Foto © APAKanzler Faymann
Auf "Zick-Zack-Kurs" sieht ÖVP-Wissenschaftssprecherin Beatrix Karl Bundeskanzler Werner Faymann (S). "Erst solidarisiert sich Faymann mit den Studierenden, dann nennt er Zugangsregelungen nach FH-Vorbild als gutes Beispiel, nun ist er wieder dagegen", so Karl in einer Aussendung. Sie ortet deshalb "entweder ein durchschaubares Doppelspiel der SPÖ oder aber ein Zeugnis völliger Konzeptlosigkeit".
Kritik von allen Seiten
Auch die Österreichische HochschülerInnenschaft (ÖH) ortet "Konzeptlosigkeit" bei der SPÖ, Faymann habe "offenbar nicht gewusst, wovon er spricht, als er die FH-Zugangsbeschränkungen als gutes Beispiel nannte", erklärte Thomas Wallerberger vom Vorsitzteam der ÖH Bundesvertretung in einer Aussendung. Sigrid Maurer vom ÖH-Vorsitzteam forderte die Regierung auf, "endlich zur Vernunft zu kommen und die Lösung der Probleme anzugehen" - etwa mit einem verbindlichen Finanzierungsplan für zwei Prozent des BIP bis 2015 oder einem nationalen Hochschulplan, der auch die Schulen mitdenke.
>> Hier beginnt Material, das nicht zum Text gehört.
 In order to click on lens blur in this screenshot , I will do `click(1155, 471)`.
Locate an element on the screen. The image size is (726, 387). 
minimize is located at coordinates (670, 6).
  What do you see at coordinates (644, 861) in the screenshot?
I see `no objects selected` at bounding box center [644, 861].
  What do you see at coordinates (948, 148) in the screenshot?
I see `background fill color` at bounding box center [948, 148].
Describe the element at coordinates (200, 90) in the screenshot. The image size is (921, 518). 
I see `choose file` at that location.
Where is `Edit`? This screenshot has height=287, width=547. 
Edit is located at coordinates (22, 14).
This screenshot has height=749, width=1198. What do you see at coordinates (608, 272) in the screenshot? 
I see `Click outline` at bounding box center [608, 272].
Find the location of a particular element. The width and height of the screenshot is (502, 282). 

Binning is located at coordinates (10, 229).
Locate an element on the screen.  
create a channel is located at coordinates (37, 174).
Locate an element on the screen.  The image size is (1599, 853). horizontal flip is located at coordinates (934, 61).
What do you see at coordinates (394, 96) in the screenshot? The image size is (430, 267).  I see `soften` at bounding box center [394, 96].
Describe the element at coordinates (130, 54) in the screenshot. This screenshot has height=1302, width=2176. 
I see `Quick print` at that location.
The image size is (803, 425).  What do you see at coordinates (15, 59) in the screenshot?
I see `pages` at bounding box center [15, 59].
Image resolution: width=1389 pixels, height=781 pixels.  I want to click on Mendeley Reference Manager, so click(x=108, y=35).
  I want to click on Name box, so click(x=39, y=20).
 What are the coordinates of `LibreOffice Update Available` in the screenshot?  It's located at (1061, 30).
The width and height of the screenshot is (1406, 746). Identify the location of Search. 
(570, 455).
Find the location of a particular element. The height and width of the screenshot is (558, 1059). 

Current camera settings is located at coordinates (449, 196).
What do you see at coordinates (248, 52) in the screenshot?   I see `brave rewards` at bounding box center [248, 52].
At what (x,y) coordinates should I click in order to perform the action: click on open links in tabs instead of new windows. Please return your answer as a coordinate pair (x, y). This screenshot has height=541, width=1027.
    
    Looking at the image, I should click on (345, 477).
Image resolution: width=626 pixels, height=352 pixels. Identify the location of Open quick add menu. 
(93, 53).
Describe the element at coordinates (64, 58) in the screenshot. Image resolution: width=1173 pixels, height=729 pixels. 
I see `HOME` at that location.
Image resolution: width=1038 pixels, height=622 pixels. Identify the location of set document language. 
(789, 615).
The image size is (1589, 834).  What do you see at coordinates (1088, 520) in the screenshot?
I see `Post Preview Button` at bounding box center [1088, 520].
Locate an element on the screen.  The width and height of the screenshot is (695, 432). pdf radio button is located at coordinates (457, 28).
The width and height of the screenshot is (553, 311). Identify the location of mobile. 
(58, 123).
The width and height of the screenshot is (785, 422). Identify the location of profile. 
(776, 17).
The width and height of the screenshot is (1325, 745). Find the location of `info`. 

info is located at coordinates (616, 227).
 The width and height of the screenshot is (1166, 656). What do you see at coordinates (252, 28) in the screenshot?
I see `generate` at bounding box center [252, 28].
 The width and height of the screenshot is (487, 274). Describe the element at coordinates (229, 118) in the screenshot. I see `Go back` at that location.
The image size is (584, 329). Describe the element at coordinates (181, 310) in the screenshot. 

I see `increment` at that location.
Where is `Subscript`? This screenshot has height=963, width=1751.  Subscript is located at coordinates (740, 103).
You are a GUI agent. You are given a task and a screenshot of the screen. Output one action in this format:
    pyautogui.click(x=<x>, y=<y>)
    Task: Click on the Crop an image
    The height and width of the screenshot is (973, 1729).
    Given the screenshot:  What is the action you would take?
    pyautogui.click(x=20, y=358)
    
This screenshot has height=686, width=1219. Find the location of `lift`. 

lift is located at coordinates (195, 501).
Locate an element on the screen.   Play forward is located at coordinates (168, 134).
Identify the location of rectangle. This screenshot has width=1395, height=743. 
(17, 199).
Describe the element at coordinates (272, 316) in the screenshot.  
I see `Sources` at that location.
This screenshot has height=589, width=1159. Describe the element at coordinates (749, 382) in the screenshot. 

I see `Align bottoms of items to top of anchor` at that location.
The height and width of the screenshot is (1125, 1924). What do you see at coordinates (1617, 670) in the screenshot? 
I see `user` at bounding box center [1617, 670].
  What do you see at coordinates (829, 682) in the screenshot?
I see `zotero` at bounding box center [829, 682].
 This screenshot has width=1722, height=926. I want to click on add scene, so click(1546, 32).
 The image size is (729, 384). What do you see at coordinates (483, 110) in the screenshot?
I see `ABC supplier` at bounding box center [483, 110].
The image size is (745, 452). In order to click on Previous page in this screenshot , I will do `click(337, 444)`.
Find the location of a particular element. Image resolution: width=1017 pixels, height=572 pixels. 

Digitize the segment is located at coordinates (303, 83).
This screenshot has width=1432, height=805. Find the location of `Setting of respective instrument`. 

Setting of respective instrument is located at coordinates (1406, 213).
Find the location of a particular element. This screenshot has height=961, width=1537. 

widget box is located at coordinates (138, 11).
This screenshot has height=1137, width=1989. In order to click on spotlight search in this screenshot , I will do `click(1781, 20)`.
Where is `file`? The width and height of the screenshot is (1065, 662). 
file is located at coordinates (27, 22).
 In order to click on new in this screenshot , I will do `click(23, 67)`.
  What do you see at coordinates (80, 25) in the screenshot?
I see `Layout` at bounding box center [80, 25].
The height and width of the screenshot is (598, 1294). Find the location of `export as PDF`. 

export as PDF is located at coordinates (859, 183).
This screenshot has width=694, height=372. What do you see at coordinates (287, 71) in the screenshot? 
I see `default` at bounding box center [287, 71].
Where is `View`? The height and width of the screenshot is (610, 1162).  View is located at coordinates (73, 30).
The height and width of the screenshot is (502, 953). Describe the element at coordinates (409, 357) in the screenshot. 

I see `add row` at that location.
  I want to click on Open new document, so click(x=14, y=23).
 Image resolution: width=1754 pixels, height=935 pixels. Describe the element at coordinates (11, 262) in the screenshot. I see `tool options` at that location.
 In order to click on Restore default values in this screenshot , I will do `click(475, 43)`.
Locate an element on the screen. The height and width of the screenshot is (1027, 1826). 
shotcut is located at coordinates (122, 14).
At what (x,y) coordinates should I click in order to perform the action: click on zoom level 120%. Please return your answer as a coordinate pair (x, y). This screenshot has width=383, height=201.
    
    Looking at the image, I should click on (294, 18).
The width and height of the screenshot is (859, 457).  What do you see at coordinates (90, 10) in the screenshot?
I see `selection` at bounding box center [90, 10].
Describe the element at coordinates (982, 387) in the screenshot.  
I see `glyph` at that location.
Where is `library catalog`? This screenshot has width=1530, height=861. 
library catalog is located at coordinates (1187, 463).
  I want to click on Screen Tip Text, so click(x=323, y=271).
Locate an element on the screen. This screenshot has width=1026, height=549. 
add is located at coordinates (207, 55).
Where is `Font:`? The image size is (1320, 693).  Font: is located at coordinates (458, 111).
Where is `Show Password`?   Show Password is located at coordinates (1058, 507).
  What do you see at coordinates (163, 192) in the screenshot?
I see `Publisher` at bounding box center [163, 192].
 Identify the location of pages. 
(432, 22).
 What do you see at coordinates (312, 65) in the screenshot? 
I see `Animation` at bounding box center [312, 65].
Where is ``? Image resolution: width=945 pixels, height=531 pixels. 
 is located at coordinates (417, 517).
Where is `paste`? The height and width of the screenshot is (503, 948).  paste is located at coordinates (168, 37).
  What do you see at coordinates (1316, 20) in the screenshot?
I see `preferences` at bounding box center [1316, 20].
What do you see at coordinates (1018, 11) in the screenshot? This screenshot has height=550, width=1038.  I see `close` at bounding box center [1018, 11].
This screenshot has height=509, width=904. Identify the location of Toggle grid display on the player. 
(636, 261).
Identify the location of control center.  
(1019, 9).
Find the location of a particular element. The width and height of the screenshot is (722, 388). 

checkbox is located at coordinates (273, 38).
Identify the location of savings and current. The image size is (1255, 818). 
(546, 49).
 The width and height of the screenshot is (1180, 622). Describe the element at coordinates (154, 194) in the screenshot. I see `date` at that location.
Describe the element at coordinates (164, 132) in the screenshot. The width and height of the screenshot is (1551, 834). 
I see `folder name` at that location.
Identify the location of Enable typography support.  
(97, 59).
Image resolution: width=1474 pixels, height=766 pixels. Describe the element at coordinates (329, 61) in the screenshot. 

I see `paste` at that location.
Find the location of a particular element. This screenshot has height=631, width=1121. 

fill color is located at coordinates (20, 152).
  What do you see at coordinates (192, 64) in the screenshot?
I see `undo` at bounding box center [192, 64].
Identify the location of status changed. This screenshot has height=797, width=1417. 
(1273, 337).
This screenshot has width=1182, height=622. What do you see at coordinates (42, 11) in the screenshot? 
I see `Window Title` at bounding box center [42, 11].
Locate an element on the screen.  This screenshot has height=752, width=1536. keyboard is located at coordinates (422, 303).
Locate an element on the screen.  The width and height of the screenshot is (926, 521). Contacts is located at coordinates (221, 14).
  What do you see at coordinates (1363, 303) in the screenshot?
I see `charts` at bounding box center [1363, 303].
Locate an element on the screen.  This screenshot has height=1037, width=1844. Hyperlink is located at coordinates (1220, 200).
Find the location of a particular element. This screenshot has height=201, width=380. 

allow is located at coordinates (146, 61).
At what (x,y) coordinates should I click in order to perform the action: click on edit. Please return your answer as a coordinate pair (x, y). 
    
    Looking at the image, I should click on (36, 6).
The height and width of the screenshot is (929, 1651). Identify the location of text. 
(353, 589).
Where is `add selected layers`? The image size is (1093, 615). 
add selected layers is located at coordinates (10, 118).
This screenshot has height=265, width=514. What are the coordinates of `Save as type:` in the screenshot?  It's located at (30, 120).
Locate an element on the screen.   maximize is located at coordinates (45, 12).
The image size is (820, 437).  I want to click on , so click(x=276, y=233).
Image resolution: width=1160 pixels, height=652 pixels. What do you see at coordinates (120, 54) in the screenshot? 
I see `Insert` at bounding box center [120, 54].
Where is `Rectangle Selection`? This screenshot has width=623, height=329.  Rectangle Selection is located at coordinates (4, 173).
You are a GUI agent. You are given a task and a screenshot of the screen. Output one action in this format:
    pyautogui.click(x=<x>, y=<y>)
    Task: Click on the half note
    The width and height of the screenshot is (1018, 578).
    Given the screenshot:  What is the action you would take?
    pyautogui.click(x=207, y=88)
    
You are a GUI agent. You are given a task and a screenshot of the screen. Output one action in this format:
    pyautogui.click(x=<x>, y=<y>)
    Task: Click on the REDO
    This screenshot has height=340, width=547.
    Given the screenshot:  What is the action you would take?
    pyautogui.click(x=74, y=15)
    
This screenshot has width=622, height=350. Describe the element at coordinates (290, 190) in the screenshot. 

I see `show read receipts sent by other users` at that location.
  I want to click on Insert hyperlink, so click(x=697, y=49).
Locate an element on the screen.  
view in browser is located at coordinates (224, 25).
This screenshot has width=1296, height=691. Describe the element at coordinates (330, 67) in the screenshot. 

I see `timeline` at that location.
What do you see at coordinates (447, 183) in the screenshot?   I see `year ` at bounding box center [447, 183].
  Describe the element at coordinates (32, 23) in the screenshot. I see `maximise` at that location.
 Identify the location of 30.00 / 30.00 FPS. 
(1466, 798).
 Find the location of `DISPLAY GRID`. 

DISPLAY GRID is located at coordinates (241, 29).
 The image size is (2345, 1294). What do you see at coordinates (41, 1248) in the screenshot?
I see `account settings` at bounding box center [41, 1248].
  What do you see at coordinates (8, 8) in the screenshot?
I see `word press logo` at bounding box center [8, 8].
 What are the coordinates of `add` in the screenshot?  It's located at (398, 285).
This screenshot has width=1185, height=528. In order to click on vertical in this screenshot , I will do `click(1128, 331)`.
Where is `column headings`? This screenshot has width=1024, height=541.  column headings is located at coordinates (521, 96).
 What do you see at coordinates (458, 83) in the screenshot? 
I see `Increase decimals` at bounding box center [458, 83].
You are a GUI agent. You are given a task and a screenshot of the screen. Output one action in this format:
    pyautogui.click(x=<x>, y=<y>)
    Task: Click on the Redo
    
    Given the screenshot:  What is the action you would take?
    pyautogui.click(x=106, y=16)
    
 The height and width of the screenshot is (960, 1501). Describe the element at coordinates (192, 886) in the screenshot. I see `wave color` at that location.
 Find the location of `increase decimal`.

Die Österreicher sind in der Frage der Studentenproteste laut einer OGM-Umfrage für das Nachrichtenmagazin "News" gespalten: 51 Prozent von 500 Befragten gaben an, kein Verständnis für die Studierenden aufzubringen, 42 Prozent taten dies schon. Besonders verständnisvoll waren SPÖ (55 Prozent)- und Grün-Wähler (71 Prozent), am wenigsten Verständnis brachten FPÖ- (76 Prozent) und BZÖ-Anhänger (65 Prozent) auf.